| Extracted information |
===============
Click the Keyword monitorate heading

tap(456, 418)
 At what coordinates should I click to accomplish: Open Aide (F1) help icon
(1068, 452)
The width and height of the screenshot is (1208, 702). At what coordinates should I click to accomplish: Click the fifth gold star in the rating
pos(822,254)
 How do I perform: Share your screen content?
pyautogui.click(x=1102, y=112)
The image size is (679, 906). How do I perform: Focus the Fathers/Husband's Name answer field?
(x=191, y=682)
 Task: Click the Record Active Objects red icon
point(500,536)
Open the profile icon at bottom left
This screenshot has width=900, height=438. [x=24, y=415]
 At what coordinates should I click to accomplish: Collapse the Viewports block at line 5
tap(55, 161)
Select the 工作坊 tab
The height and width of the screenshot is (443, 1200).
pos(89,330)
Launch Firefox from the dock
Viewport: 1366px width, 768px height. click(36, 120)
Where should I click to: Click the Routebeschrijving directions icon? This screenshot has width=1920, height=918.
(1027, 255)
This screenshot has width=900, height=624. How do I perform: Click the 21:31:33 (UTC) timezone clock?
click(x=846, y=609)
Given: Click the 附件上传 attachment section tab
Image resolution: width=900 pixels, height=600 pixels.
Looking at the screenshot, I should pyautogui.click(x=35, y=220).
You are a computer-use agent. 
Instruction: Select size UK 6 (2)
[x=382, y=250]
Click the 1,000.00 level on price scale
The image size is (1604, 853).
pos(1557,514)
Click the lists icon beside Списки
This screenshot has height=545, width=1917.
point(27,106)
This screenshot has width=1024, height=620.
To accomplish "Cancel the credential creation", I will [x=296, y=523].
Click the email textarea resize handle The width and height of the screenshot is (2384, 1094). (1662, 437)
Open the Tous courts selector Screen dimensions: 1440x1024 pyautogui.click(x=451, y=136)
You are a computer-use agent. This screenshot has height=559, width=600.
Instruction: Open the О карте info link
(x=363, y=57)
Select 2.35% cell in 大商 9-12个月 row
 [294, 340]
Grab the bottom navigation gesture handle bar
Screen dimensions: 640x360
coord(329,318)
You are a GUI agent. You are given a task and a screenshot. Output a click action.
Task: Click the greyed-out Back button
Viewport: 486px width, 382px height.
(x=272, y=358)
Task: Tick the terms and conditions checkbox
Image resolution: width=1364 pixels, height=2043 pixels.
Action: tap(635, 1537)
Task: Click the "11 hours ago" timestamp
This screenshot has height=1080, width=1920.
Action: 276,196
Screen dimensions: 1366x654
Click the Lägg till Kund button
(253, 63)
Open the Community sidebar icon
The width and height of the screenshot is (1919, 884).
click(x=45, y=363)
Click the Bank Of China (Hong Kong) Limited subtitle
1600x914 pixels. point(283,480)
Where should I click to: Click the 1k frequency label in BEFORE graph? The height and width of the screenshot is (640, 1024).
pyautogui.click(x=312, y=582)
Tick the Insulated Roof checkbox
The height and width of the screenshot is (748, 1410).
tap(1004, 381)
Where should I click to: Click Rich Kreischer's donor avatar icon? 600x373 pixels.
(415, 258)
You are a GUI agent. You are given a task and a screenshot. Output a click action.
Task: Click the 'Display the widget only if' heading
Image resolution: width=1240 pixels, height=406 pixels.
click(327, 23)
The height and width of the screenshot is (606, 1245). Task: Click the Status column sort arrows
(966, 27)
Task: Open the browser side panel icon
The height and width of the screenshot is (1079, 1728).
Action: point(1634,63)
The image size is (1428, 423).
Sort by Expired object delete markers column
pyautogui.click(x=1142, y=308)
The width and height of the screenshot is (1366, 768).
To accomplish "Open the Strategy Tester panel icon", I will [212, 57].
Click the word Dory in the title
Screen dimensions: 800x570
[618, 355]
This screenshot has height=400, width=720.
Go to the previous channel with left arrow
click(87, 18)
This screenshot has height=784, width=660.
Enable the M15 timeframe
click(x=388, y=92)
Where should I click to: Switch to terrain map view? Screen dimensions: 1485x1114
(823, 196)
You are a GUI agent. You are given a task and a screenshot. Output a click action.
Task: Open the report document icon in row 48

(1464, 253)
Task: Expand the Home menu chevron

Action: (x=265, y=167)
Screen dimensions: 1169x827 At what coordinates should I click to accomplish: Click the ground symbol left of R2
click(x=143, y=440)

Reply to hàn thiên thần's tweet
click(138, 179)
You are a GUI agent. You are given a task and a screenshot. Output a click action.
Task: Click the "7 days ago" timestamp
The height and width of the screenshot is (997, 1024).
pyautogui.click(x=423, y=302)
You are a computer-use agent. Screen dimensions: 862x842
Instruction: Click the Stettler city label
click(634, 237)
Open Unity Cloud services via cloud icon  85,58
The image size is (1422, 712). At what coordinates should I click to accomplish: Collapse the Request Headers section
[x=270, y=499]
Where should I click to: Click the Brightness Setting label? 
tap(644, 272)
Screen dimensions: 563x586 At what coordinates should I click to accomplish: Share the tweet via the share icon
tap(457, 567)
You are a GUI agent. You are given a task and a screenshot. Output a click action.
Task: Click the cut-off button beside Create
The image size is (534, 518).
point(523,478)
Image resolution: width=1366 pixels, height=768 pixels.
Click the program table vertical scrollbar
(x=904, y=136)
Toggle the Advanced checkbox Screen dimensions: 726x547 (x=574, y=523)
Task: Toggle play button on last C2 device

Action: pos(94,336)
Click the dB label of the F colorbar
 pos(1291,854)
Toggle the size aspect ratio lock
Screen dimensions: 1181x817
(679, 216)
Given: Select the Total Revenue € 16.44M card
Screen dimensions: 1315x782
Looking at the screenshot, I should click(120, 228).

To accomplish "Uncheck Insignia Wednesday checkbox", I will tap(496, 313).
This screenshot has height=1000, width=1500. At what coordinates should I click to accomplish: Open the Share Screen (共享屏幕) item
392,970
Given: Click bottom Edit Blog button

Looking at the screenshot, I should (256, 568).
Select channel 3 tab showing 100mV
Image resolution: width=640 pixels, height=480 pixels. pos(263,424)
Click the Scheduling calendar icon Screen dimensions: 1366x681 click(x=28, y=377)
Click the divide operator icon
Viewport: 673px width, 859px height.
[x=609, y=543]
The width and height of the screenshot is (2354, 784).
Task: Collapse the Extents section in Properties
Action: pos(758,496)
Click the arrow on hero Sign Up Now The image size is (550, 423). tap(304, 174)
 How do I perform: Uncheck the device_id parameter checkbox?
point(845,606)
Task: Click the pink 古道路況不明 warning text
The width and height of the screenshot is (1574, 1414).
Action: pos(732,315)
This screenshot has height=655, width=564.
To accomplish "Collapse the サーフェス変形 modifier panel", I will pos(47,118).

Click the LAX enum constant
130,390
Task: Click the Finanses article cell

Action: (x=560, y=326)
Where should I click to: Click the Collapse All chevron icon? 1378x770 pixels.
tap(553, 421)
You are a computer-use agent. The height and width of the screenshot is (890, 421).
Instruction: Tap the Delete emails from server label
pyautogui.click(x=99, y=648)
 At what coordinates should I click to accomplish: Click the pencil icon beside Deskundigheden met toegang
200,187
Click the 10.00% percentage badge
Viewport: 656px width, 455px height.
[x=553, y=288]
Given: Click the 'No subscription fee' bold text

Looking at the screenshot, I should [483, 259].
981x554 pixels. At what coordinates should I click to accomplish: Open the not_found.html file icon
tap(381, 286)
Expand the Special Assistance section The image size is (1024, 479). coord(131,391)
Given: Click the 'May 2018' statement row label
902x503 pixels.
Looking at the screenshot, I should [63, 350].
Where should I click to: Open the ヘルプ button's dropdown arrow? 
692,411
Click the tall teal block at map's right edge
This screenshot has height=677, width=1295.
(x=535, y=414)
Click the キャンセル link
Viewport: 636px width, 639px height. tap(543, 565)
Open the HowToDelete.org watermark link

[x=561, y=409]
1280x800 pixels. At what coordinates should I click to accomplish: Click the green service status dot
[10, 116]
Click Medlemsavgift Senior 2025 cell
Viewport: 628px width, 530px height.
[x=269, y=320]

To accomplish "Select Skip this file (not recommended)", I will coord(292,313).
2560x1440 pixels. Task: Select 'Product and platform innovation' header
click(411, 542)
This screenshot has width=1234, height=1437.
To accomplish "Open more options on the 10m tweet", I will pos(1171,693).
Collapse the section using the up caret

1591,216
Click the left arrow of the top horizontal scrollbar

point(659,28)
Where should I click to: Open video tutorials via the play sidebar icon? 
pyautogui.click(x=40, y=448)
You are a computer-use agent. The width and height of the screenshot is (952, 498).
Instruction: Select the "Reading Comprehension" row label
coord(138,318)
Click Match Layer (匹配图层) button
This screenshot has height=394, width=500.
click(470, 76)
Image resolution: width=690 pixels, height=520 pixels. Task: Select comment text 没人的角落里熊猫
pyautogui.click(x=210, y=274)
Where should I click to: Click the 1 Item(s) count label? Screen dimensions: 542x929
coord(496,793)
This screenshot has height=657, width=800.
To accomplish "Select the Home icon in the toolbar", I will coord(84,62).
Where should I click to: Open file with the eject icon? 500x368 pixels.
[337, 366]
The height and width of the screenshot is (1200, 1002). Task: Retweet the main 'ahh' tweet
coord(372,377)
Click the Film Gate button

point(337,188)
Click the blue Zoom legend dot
===============
| Task requirements |
A verbatim transcription is needed of the lines above, starting at the line with "Launch Firefox from the dock" and ending at the line with "Task: Tick the terms and conditions checkbox", both included, and of nothing else.

| Output of the exercise |
Launch Firefox from the dock
Viewport: 1366px width, 768px height. click(36, 120)
Where should I click to: Click the Routebeschrijving directions icon? This screenshot has width=1920, height=918.
(1027, 255)
This screenshot has width=900, height=624. How do I perform: Click the 21:31:33 (UTC) timezone clock?
click(x=846, y=609)
Given: Click the 附件上传 attachment section tab
Image resolution: width=900 pixels, height=600 pixels.
Looking at the screenshot, I should pyautogui.click(x=35, y=220).
You are a computer-use agent. 
Instruction: Select size UK 6 (2)
[x=382, y=250]
Click the 1,000.00 level on price scale
The image size is (1604, 853).
pos(1557,514)
Click the lists icon beside Списки
This screenshot has height=545, width=1917.
point(27,106)
This screenshot has width=1024, height=620.
To accomplish "Cancel the credential creation", I will [x=296, y=523].
Click the email textarea resize handle The width and height of the screenshot is (2384, 1094). (1662, 437)
Open the Tous courts selector Screen dimensions: 1440x1024 pyautogui.click(x=451, y=136)
You are a computer-use agent. This screenshot has height=559, width=600.
Instruction: Open the О карте info link
(x=363, y=57)
Select 2.35% cell in 大商 9-12个月 row
 [294, 340]
Grab the bottom navigation gesture handle bar
Screen dimensions: 640x360
coord(329,318)
You are a GUI agent. You are given a task and a screenshot. Output a click action.
Task: Click the greyed-out Back button
Viewport: 486px width, 382px height.
(x=272, y=358)
Task: Tick the terms and conditions checkbox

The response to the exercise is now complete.